Здесь, на площадке, хорошая связь.
– Она сейчас у пациентки. Можно узнать, кто звонит?
– Да, конечно. Нет, просто… жена моего друга наблюдалась у… простите, а как правильно называть акушерок? Доктор Литтлджон или?..
– Нет, сэр. Просто по имени. Мисс Литтлджон.
– Да. Ну так вот, жена моего друга наблюдается у… мисс Литтлджон, и она, как я понял, родила. Вроде бы сегодня утром.
– Сегодня утром?
– Да, поздно ночью или рано утром. Друг ночью оставил сообщение, но я не поручусь, что правильно его понял. Все спутано, чертовы помехи на связи, и… алло?
– Да, я слушаю. Вероятно, это ошибка. Не думаю, чтобы София принимала роды. Утром, вы сказали?
– Да.
– Простите, как вас зовут?
– Неважно. Это не имеет значения. Неважно.
В штаб-квартире я решительным шагом прохожу мимо троицы «ежиков», которые болтаются в комнате отдыха у автомата с колой и хихикают как ненормальные. Никто из них мне незнаком, и они меня не узнают. Ручаюсь, никто из них не сумеет по памяти процитировать «Фарли и Леонарда», не говоря уж об уголовном кодексе Нью-Гэмпшира или конституции Соединенных Штатов.
В отделе я выкладываю все, что собрал, детективу Калверсону. Рассказываю о доме, о записке «дорогой Софи», о заключении доктора Фентон. Он терпеливо слушает, переплетя пальцы, и потом еще долго молчит.
– Ну ты понимаешь, Генри… – медленно начинает он, и этого более чем достаточно. Я не хочу слышать продолжения.
– Я знаю, как это выглядит, – перебиваю я. – Знаю.

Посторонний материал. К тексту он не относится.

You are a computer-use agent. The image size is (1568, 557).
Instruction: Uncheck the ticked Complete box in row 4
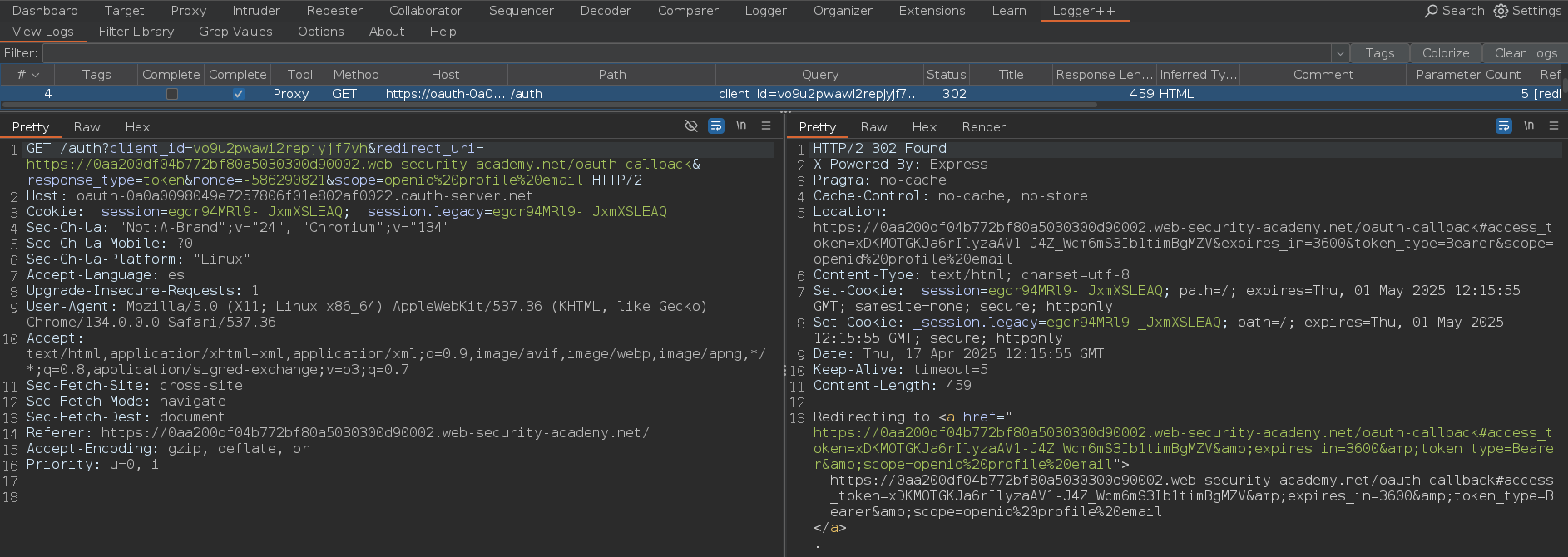pyautogui.click(x=238, y=94)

– Нет, ты послушай. Это не мое дело. – Калверсон чуть откидывает голову. – Если тебе приспичило его раскрыть, раскрывай.
– Приспичило, детектив. Правда.
– Ну и ладно.
Я сижу перед ним еще секунду, потом возвращаюсь к своему столу, снимаю трубку стационарного телефона и начинаю поиски бестолкового Дерека Скива. Начинаю с того, что уже проделала Нико, – обзваниваю бары и больницы. Добираюсь до мужской тюрьмы и ее филиала, а также до шерифа в Мерримаке. Дозваниваюсь до приемного покоя конкордской и Нью-гемпширской больниц и до всех известных мне больниц в соседних округах. Дерека нигде нет. Никто не подходит под описание.
Снаружи на площади плотная стайка «божьих людей», которые суют брошюрки прохожим, голосят нараспев, де, нам только и осталось, что молиться. В молитве единственное спасение. Я равнодушно киваю и прохожу мимо.